Hey! World you can looking how much the blood in my hands.

Ternyata bertahun siksamu, hanya sebatas ini aku mengakhirinya.

Haha, you can smeels my father dead body. Dont you know this easy, very easy.

Mudah, amat mudah hanya memotong lehernya dan semua tawaku seketika lahir.

Sebastian, just a sons of perfections.
Sebastian, hanya seorang bocah yang menantang rasa sakitnya.

So,
Could you singing your cry anymore?
Would you killing your parent who hurts in last?
Should you present your sadism-side in your own?

Sebastian, he is just a poor boy who never know about real life.

Because life just hurts, sad and crying for him.

Sebastian, bocah yang menantang kehidupan dengan kematian yang dia ciptakan.

Sebastian, yang menari - nari diatas jasad busuk dan tertawa saat darah menjadi pelipur laranya.

Dia ada, dan dia selalu menangis saat kau tertawa.

Dan dia tertawa saat kau menangisi batu nisanmu.

"BUAT MAMA" (Writer: Surya SN)

BUAT MAMA

Mama, saat itu hari hujan aku menunduk sepi di pojok kamarku yang pengap. Bukan hanya pengap karena rokok yang mencanduku, tapi karena hatiku terasa perih dan dadaku sesak.

Begitu mudahnya aku membentakmu karena nasehatmu tentang hidupku. Entah dimana akal pikirku saat itu. Kini aku hanya bisa meringkuk bagai seonggok kursi yang rapuh.

Aku masih ingat kau berkisah saat pertama kali tersenyum karena kehadiranku di dalam perutmu. Dan saat pertama kali kau menangis karenaku adalah saat pertama kali aku menghirup udara dunia.

Aku masih gamblang mengingatnya saat kau menangis saat pertama kali aku jatuh dari sepeda motor yang kau belikan. Dan aku sadar tangismu itu begitu mudah kulupakan, karena sepeda motor ini telah membawaku hingga aku sukses di negeri orang.

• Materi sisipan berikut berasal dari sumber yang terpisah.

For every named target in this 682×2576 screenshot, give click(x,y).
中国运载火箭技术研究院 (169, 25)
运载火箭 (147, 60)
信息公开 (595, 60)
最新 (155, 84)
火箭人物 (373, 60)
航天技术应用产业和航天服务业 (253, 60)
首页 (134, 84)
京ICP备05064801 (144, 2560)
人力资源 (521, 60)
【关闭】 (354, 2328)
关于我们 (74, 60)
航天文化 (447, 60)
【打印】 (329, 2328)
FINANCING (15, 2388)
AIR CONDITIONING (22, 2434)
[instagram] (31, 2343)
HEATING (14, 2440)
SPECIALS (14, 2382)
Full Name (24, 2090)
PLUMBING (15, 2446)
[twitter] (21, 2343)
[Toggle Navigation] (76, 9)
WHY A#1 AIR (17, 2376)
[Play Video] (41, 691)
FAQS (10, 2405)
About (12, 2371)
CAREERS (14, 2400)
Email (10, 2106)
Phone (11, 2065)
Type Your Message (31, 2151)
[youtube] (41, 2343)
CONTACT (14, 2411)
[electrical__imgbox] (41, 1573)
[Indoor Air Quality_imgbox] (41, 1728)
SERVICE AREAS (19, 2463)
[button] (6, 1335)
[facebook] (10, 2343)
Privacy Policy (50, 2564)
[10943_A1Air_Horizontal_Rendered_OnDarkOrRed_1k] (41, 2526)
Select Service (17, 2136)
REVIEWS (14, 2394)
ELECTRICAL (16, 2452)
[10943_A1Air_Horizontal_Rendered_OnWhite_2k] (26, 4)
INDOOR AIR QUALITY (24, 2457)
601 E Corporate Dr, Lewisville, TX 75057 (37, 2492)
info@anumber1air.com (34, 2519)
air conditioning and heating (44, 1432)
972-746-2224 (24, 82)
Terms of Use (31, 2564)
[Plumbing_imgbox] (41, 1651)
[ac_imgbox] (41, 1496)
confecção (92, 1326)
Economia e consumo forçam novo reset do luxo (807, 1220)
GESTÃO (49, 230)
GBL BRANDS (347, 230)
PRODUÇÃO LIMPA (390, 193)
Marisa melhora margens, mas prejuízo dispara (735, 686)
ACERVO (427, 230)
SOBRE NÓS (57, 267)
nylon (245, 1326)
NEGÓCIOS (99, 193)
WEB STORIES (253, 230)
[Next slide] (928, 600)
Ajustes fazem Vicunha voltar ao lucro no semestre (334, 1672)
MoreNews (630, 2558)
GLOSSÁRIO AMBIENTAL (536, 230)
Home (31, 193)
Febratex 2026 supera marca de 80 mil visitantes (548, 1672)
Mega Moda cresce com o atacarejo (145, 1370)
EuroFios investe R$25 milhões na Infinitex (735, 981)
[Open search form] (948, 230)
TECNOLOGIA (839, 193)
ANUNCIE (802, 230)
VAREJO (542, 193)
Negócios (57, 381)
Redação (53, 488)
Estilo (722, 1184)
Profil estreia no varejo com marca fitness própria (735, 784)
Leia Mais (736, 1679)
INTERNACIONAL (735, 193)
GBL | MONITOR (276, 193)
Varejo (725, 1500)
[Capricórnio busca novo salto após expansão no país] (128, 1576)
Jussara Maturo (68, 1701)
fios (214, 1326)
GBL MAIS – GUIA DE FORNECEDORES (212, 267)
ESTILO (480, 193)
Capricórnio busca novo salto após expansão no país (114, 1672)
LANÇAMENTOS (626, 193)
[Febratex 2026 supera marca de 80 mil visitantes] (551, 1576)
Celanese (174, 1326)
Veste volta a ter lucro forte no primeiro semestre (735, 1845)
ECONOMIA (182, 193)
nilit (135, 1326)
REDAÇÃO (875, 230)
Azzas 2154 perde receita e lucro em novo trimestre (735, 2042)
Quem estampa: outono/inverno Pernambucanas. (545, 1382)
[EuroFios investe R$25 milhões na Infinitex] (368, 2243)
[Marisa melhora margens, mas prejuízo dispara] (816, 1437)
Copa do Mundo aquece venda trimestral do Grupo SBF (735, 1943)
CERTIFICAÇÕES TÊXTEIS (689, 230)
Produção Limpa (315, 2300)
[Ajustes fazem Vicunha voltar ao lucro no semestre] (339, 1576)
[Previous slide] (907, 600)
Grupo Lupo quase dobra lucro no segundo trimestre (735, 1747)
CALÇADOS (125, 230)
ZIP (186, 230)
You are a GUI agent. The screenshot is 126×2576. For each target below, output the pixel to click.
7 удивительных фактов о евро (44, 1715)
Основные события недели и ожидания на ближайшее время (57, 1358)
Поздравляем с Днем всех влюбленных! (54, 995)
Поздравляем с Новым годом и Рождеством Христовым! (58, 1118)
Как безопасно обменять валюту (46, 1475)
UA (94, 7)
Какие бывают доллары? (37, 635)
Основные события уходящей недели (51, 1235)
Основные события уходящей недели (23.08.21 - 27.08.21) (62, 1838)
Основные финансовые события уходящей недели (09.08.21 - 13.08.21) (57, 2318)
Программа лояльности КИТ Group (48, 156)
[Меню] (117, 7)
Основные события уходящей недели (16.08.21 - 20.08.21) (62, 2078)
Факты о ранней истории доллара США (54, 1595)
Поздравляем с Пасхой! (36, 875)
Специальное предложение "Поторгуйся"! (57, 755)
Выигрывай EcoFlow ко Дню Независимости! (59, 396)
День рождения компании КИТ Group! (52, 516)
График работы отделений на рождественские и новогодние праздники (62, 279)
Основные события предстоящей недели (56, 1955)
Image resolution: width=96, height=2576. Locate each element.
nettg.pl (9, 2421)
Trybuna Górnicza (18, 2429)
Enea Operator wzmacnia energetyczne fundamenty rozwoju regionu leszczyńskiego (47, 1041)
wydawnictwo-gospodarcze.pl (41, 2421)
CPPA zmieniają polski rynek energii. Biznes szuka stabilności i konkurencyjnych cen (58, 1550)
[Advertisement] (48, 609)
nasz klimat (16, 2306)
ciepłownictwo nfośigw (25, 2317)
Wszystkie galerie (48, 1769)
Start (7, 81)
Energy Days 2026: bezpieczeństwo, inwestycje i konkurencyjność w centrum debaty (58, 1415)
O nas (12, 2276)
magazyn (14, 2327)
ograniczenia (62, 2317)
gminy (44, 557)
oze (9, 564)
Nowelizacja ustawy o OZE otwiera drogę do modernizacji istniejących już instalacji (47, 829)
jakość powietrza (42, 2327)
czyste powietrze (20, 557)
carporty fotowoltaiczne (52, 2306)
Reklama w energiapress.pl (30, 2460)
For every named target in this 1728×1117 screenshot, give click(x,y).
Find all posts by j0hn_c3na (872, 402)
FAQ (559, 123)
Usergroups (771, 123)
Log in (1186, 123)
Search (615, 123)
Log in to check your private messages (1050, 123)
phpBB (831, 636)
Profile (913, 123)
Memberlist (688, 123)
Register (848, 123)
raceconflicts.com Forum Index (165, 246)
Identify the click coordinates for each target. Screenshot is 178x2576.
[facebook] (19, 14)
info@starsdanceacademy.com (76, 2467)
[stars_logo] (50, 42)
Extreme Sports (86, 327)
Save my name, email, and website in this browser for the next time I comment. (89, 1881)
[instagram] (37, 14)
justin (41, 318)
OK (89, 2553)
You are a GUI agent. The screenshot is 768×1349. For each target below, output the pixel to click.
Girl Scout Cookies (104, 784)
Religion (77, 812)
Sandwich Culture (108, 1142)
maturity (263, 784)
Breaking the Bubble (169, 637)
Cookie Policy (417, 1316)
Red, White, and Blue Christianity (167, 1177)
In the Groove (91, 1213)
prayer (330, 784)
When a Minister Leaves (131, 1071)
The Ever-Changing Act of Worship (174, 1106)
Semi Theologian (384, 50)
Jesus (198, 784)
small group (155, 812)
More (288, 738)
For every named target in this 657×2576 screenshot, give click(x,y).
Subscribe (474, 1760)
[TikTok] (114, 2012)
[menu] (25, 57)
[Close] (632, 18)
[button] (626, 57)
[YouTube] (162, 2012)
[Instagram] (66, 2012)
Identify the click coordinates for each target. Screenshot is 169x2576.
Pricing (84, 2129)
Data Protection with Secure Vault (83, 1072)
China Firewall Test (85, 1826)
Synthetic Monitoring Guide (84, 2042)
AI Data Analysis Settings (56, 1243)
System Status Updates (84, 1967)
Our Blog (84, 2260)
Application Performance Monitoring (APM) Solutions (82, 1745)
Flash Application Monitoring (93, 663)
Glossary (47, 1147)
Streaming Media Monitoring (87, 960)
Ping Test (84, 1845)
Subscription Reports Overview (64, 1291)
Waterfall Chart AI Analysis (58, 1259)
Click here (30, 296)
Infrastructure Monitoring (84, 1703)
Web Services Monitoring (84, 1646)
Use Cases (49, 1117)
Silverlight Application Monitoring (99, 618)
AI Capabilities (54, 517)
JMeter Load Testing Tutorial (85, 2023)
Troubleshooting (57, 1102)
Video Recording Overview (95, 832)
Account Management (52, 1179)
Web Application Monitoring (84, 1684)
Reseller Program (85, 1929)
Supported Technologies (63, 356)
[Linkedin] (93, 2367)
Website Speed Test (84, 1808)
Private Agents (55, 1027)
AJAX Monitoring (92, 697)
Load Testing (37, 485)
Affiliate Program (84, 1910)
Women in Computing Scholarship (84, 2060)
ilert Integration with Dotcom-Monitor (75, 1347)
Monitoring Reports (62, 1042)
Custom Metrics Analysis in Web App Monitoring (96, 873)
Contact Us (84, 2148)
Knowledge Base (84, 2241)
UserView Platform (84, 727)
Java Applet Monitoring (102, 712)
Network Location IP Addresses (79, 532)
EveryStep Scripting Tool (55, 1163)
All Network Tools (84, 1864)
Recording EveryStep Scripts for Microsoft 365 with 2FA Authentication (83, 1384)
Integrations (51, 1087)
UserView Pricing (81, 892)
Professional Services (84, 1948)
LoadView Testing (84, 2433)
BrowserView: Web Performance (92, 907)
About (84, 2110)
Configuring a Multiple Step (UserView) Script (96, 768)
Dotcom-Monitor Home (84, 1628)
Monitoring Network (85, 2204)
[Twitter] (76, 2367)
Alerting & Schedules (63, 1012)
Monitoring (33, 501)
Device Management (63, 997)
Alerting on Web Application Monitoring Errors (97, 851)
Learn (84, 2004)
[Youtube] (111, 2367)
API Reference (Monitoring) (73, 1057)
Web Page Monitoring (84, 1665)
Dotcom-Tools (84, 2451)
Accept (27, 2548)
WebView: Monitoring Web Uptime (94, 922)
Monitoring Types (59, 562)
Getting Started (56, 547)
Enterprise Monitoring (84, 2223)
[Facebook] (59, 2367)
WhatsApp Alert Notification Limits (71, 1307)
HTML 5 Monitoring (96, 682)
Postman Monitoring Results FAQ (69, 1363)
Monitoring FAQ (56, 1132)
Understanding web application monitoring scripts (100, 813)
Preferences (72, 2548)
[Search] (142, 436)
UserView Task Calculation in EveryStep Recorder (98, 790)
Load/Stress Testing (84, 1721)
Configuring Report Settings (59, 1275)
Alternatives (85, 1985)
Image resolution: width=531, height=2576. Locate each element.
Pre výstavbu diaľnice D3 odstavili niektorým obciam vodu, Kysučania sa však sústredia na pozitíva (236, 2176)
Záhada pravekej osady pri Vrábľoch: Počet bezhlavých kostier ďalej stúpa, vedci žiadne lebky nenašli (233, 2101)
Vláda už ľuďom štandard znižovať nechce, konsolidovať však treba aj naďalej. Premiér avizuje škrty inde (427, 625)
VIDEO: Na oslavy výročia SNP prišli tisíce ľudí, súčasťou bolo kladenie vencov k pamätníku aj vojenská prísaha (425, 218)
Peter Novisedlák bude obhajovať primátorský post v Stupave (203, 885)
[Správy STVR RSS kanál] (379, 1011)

Namun hari itu aku sangat haus tapi bukan susu jahe buatanmu lagi yang menghangatkan tubuhku. Hanya karena sebotol minuman berwarna emas aku pun lupa kau adalah mamaku. Aku membentakmu seolah kau bukan apa-apa. Semua itu hanya karena sebotol minuman yang merusak hubungan kita.

Hanya hujan deras hari itu teman setia air mataku hari ini. Dan tak akan ada lagi susu jahe buatanmu. Senyummu, tawamu dan tangismu telah menguap dan memudar seperti asap rokok yang menari-nari dihidungku.

Aku ingin minta maaf mama tapi sebelum kata itu keluar dari mulutku, kau telah duluan keluar dari hidupku. Dan bahkan aku pun tak bisa melihat wajahmu lagi karena sebukit tanah telah memisahkan kita.

Maafkan aku atas segalanya mama. Harusnya saat aku pulang aku membuat bahagiamu bukan tangismu. Dan saat ku jauh harusnya aku mendoakanmu bahkan aku tidak berada disampingmu saat kau sakit. Kini hanya sesal yang bertabur dihatiku seperti bunga harum yang bertabur di peristirahatanmu yang terakhir.